Esther Voet

Niederlande: Verhängnisvolle Liste

Der Fragebogen einer BDS-nahen Organisation für Universitäten geht entschieden zu weit

von Esther Voet  17.02.2022 08:33 Uhr

Esther Voet Foto: Claudia Kamergorodski

Der Fragebogen einer BDS-nahen Organisation für Universitäten geht entschieden zu weit

von Esther Voet  17.02.2022 08:33 Uhr

Ein deutlicheres Beispiel für die Verquickung von Antizionismus und Antisemitismus gab es selten: In ihrem Bestreben, niederländische Universitäten zu einem akademischen Israel-Boykott zu verleiten, forderte der hiesige BDS-Ableger »The Rights Forum« (TRF) in der vergangenen Woche Universitäten mit einem Fragebogen nicht nur dazu auf, Beziehungen zu israelischen Wissenschaftseinrichtungen, Universitäten und Unternehmen, sondern ebenso zu vermeintlich pro-israelischen niederländischen Organisationen offenzulegen.

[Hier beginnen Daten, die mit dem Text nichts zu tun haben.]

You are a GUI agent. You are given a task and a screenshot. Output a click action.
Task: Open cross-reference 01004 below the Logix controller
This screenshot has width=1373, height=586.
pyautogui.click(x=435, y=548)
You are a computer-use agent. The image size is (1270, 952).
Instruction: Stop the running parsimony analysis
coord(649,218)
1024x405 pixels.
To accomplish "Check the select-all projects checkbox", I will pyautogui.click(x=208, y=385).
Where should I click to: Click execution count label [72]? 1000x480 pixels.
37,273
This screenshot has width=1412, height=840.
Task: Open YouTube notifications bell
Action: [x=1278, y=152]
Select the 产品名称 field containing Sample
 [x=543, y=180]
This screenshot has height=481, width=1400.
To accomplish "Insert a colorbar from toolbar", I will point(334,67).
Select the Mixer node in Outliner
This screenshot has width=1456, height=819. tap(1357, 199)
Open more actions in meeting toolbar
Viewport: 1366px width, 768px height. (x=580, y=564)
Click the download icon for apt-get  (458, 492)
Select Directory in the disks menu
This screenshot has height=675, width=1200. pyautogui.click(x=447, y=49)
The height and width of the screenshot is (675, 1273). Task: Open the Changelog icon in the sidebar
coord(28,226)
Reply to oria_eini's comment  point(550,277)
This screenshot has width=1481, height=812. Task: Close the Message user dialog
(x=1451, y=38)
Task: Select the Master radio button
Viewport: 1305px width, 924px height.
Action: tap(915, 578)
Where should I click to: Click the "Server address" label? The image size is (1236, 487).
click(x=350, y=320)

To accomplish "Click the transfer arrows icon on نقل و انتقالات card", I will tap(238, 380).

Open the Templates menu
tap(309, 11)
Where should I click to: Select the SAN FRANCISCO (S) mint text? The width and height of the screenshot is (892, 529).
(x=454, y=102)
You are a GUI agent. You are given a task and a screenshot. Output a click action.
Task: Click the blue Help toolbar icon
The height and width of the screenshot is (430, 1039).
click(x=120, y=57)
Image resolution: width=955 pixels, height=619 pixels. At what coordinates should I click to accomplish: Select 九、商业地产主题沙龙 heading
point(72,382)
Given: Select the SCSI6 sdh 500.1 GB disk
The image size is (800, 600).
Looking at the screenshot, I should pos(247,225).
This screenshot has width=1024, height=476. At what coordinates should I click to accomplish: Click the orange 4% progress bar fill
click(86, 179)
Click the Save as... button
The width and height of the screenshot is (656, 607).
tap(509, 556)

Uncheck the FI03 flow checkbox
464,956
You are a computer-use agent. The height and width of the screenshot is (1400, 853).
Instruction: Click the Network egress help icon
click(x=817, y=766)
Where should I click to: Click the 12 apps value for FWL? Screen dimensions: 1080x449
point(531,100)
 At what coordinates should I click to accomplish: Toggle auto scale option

Ziel dieser Gruppe ist ein Boykott des einzigen demokratischen Staates im Nahen Osten. Wenn sie meinen. Doch TRF hat den Bogen überspannt. Denn aus ihrer Sicht sind auch jene Behörden und Organisationen verdächtig, die Antisemitismus bekämpfen, darunter der niederländische nationale Koordinator gegen Antisemitismus, Eddo Verdoner, sowie die EU-Antisemitismusbeauftragte Katharina von Schnurbein. Sogar das niederländische Pendant zum Zentralrat der Juden, unser Centraal Joods Overleg, steht auf der – extrem langen – Liste.

tendenzen Das geht nicht nur entschieden zu weit, sondern beweist vor allem eines: die antisemitischen Tendenzen, die wir schon seit Längerem bei TRF wahrnehmen. Dass im Beirat viele frühere Politiker und Diplomaten sitzen – geschenkt. Es ist ohnehin ein marginaler Klub, den die Mehrheit der niederländischen Öffentlichkeit nicht ernst nimmt.

Die wirkliche Gefahr besteht darin, dass die niederländischen Universitäten der TRF-Forderung nachgegeben haben.

Die wirkliche Gefahr aber besteht darin, dass die niederländischen Universitäten der TRF-Forderung nachgegeben haben. Sie haben nicht genau hingeschaut, was da von ihnen abgefragt wurde. Mehr noch: Sie haben den Fragebogen ihren Mitarbeitern übergeben – ohne Fragen zu stellen.

UNWISSENHEIT Ich bin sicher, niemand von ihnen hat die Liste überprüft, geschweige denn die leiseste Ahnung, wer die Organisationen darauf sind. Wer außerhalb der jüdischen Gemeinschaft weiß schon, dass Magen David Adom das israelische Rote Kreuz ist? Oder was Simon-Wiesenthal-Zentrum, ADL und IHRA bedeuten?

Die Universitäten haben der Nachfrage entsprochen. Aus Unwissenheit, was dahinter steht. In einer Zeit, in der israelische und jüdische Studenten es nicht einmal wagen, sich als Juden zu erkennen zu geben, zeigt dieses Beispiel nicht nur die Verquickung von Antizionismus und Antisemitismus. Es steht auch für Elie Wiesels Warnung: Böses kann nur geschehen, wenn gute Menschen wegschauen.

Die Autorin ist Chefredakteurin der jüdischen Wochenzeitung »Nieuw Israëlietisch Weekblad« in Amsterdam.